Una chiesa viene dismessa alla presenza del vecchio parroco. Mentre fuori s’odono costantemente bombe, minacciosi elicotteri e sirene, un gruppo di immigrati irregolari s’intrufola per cercare riparo. Il prete li protegge, ma la delazione del sacrestano e le continue intromissioni di un vigilante li spingeranno a fuggire.

Quattro anni dopo aver dichiarato che Centochiodi (2007) sarebbe stato il suo ultimo film di fiction, Olmi torna sui suoi passi portando in scena una storia scritta in collaborazione con Claudio Magris e monsignor Gianfranco Ravasi. La metafora è chiara, necessaria: scordati i valori cristiani sui quali fu edificata, in primis quello dell’accoglienza, la chiesa rivive soltanto tendendo la mano verso gli ultimi per eccellenza di questi oscuri tempi nostri, ovvero i migranti.
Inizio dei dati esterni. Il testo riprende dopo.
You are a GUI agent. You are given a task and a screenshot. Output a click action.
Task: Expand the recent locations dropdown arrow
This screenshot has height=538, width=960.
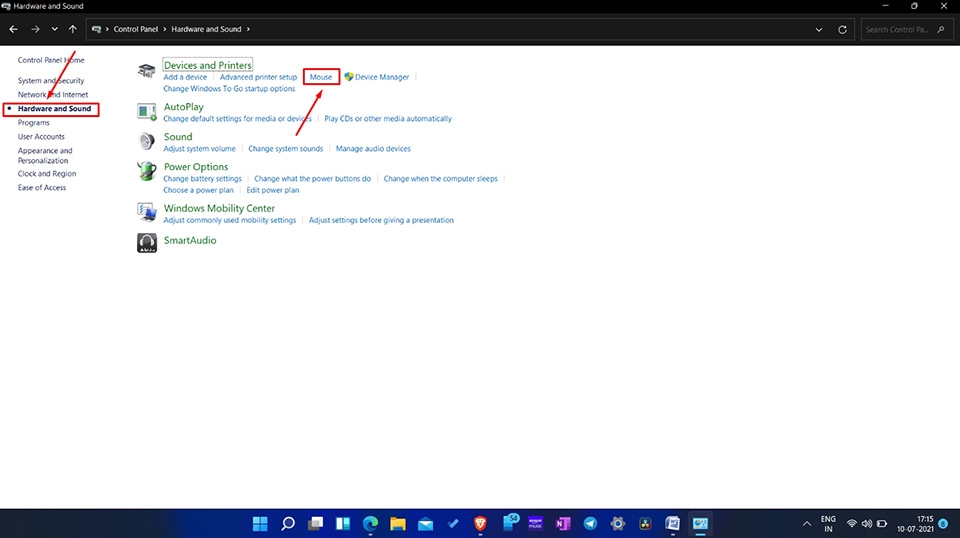pos(54,30)
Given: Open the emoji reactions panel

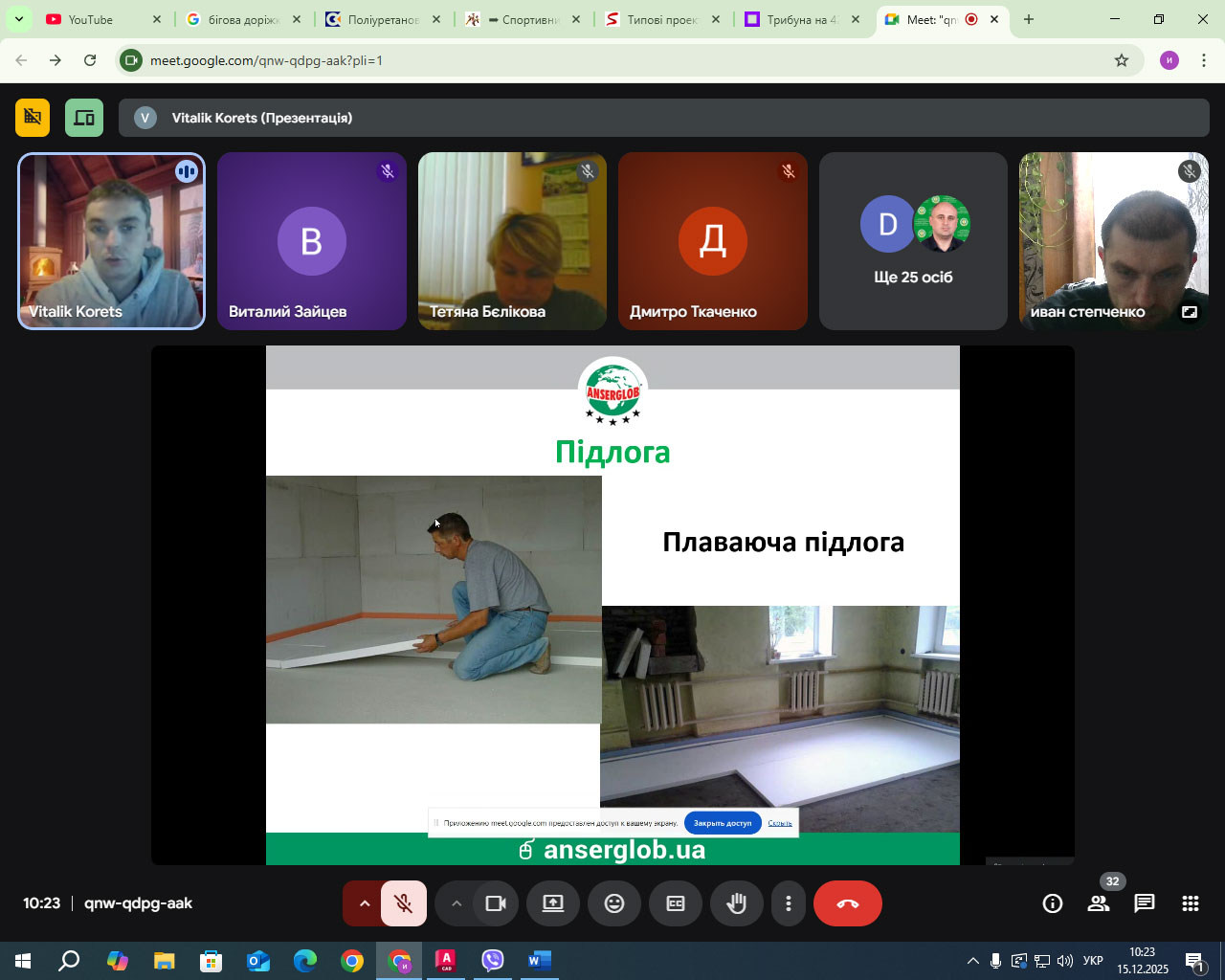Looking at the screenshot, I should [x=614, y=903].
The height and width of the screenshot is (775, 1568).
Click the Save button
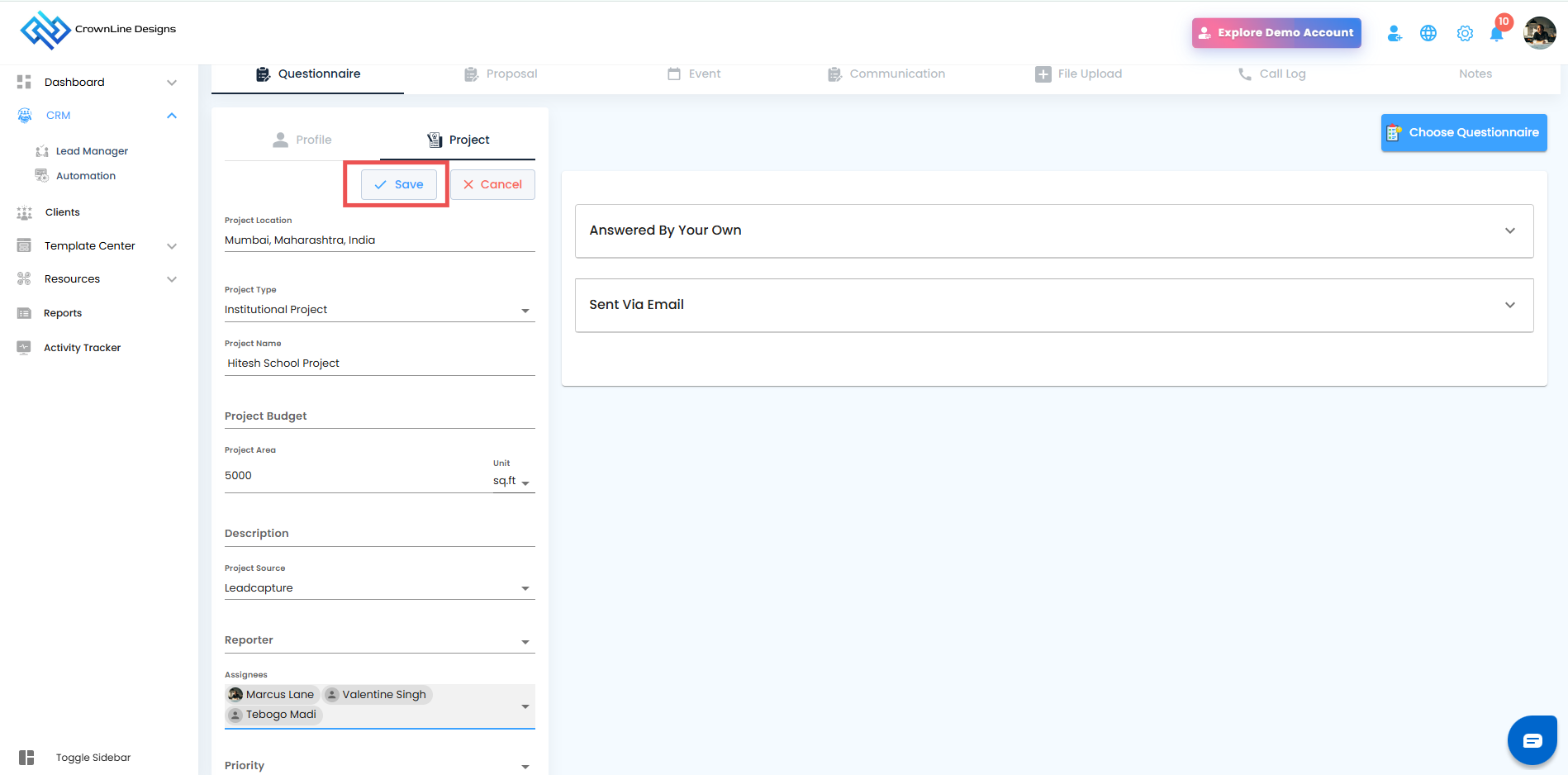click(399, 184)
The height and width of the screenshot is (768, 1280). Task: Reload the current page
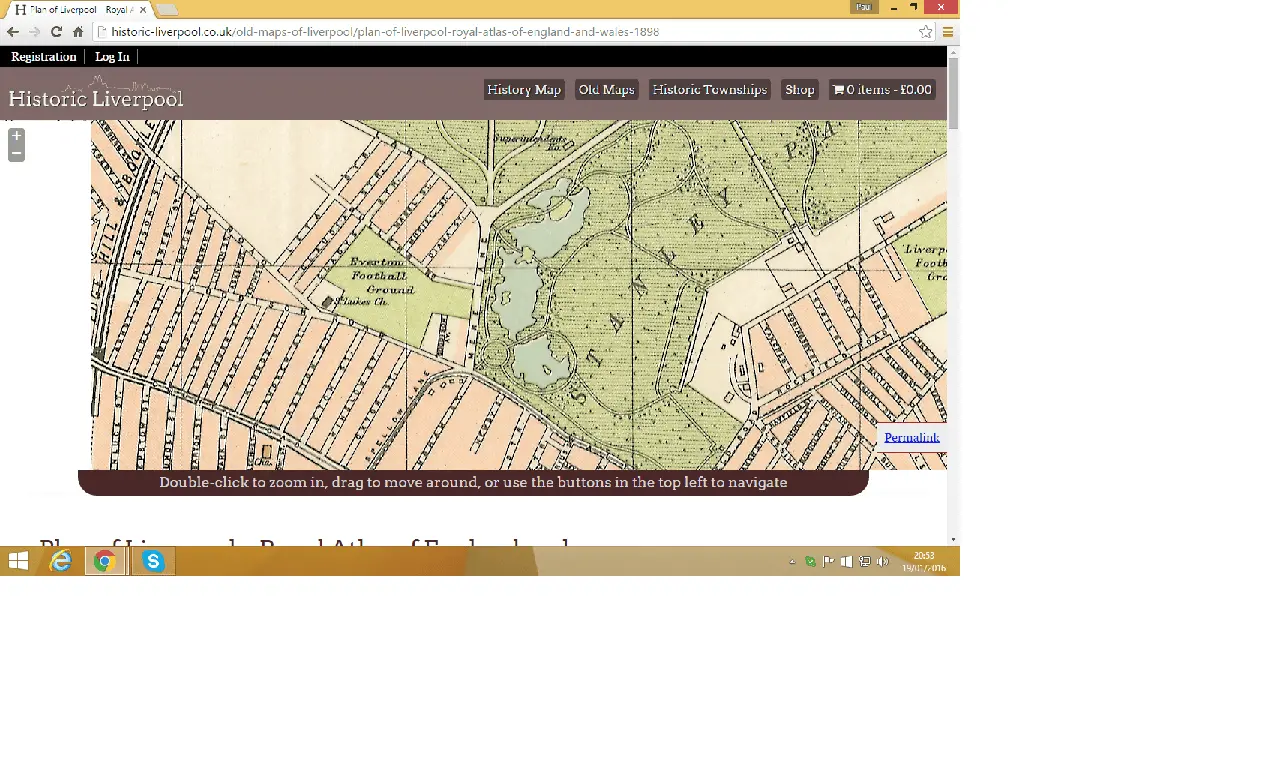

Persa nei suoi riti, sembra aver perso di vista la propria utilità, il proprio ruolo di aiuto pratico, come sottolinea la straordinaria sequenza in cui i migranti spostano l’acquasantiera (emblema del rito) per raccogliere la pioggia che cade da un buco nel tetto (l’aiuto reale, pratico, che migliora l’esistenza di chi vi ricorre). Con uno stile essenziale, lontano dagli stereotipi del cinema odierno, Olmi ha fatto uno film sussurrato e sincero, ambientato in un mondo in guerra che non ci viene mostrato (gli unici spazi che vediamo sono la chiesa e l’adiacente abitazione del parroco) ma del quale sentiamo in continuazione rumori per niente rassicuranti (temporali, bombe, elicotteri, sirene), evidentemente ipotetico (fantascientifico?) eppure perfettamente in linea con questa attualità crudele e colma di conflitti. Il racconto non è propriamente un racconto leggero o scorrevole, e alcuni personaggi potevano essere approfonditi meglio, ma il messaggio arriva potente. L’illuminazione di stampo teatrale (curata da Fabio Olmi, figlio del regista) può piacere o non piacere, ma rende bene l’idea di assistere ad una serie di «quadri» tipici di questi tempi nostri. Girato dentro il palazzetto dello sport di Bari, nel quale sono state ricostruite le due scenografie. Dedicato a Suso (Cecchi D’Amico) e Tullio (Pinelli). “Se non apriamo le nostre case, compresa la casa più intima, che è il nostro animo, siamo solo uomini di cartone” (Ermanno Olmi).